Because so much discounting and rebates happen on drugs, it's actually really hard for an insurance company to know what a pharmacy paid for a drug. Plus, there are so many drugs, it's hard to negotiate each one. What you end up with are blended reimbursement rates. An insurer might agree to pay 5% below list for all blood pressure medication. The pharmacies then try and get the best price they can. As a result, they make a lot of a handful of drugs, a slim margin on most and lose money on a few.
PBMs that own pharmacies (Express Scripts is the biggest) are in a unique situation where they know both side of the transactions - what the purchase price was so they can set reimbursement.
There are also DIR fees happening where PBMs clawback additional funds later on. That makes knowing the actual margin for a pharmacy really hard to determine until the transaction is already complete.

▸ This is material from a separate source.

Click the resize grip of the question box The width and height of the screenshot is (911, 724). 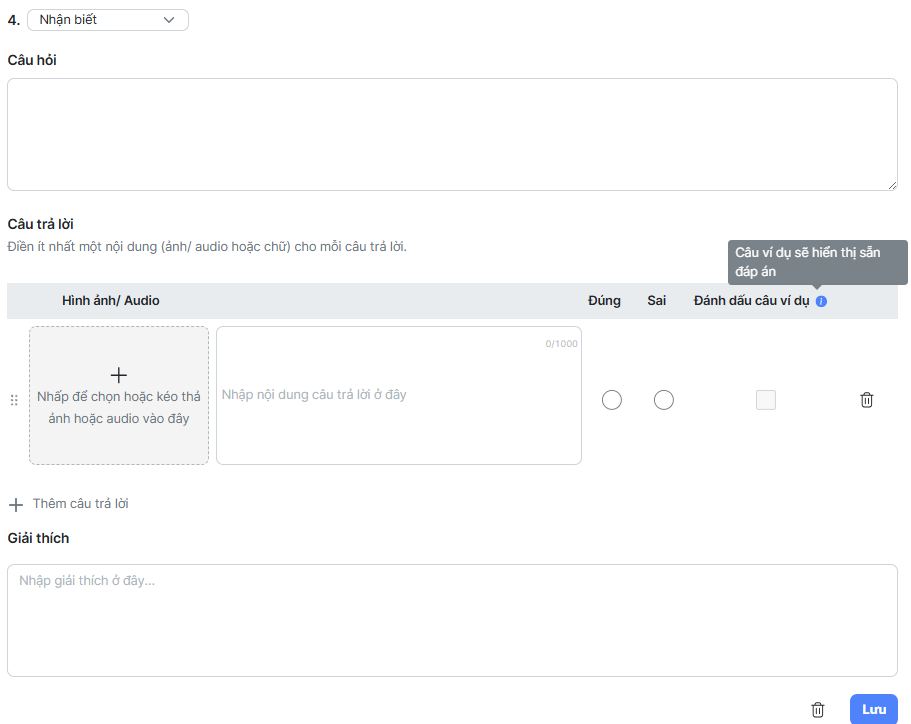[891, 184]
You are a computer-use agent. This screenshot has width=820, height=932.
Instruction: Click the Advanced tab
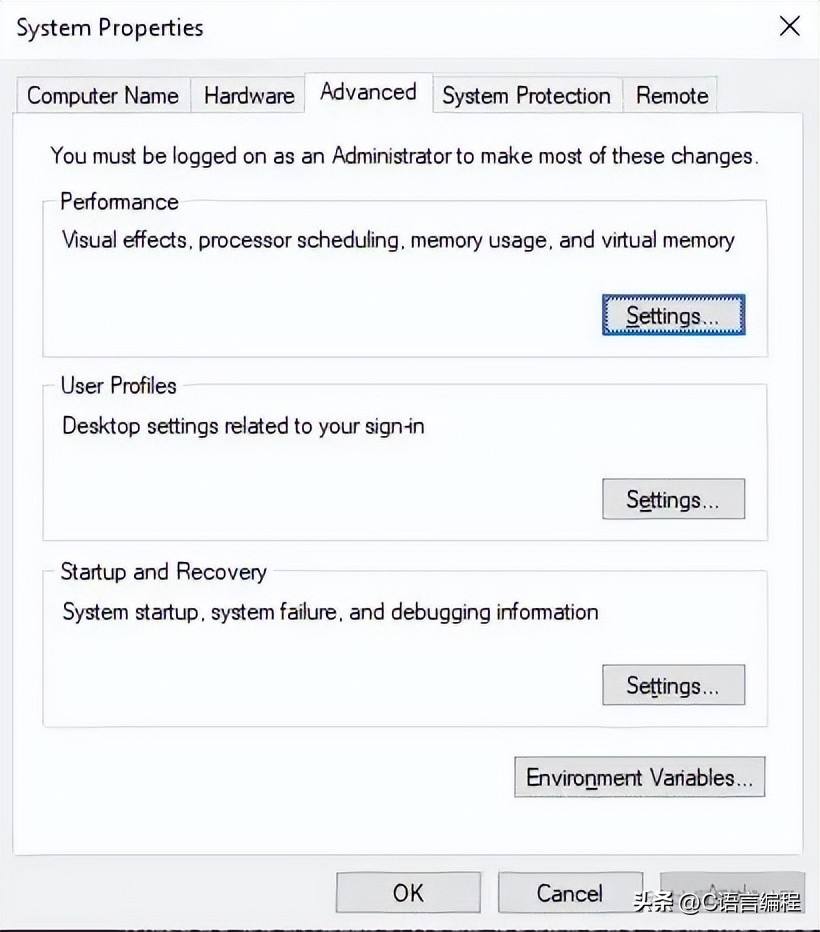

I’ve worked in a couple of healthcare segments over a couple decades. One thing I’ve come to learn is things can never be simple. I think economic complexity somehow adds s ton of system cost. If nothing else it adds layers of middlemen
I am not normally a conspiracy theorist but Amazon manufacturing things to spy on me with audio, video, being able to unlock my doors and now know my prescriptions, naaah.
Amazon is trying to reach a 1:1 relationship with generic producers so they can skip purchasing from a vendor, reducing costs. In this effect they would have an advantage over Walgreens, CVS, or Rite-Aid.
If Amazon really wanted to they could distribute for one of the aforementioned pharmacy chains as well, provided they are approved by the FDA & DEA.
In order to sell drugs to people, you need pharmacy license in each state.
Just because counterfeits still happen doesnt mean they are not trying to stop nor does it mean they are doing a bad job.
And Im sure there will be further regulations around this then there is for nockoff plastic goods.